### Data in this exercise
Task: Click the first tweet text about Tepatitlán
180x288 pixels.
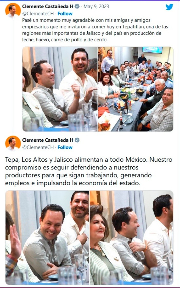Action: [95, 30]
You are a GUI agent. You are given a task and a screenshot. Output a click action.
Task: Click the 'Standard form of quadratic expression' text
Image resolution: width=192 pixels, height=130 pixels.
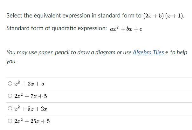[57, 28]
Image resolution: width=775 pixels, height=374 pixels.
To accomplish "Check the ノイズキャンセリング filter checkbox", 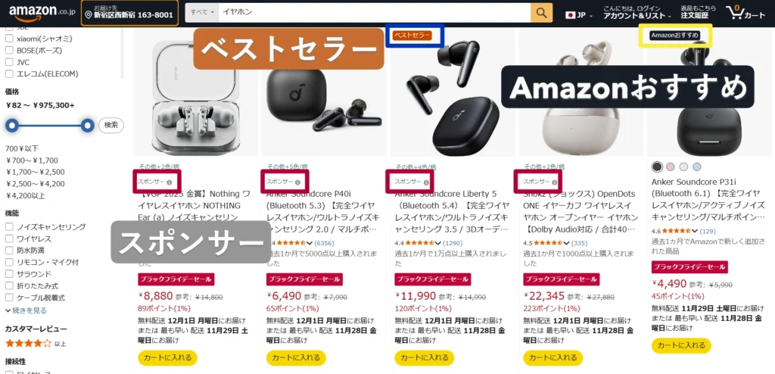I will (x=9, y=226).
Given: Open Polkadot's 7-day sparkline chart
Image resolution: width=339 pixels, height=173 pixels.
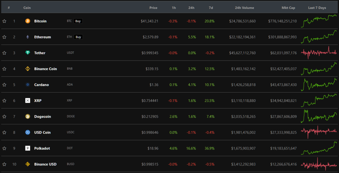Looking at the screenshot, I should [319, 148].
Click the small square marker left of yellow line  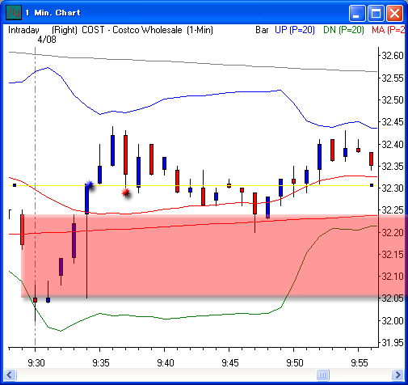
--
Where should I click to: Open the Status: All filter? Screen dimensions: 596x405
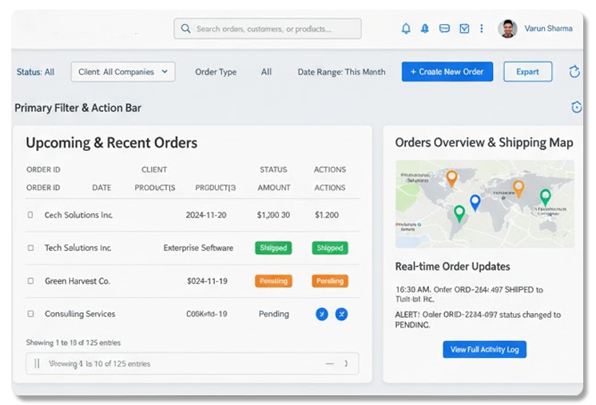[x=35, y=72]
...
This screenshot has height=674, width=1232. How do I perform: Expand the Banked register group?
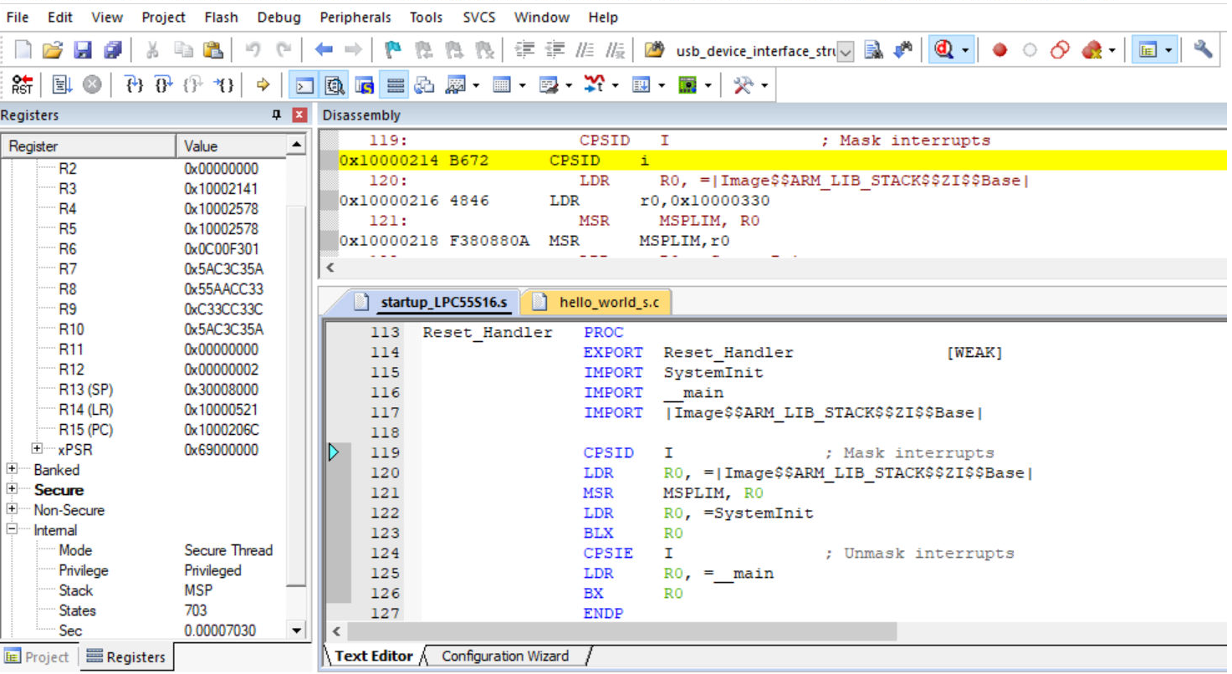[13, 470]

### Goal of the exercise
Which of the lines in the data hold the string "text"? Report each of them by copying it.

### Result of the exercise
Task: Click the first tweet text about Tepatitlán
Task: Click the 'Standard form of quadratic expression' text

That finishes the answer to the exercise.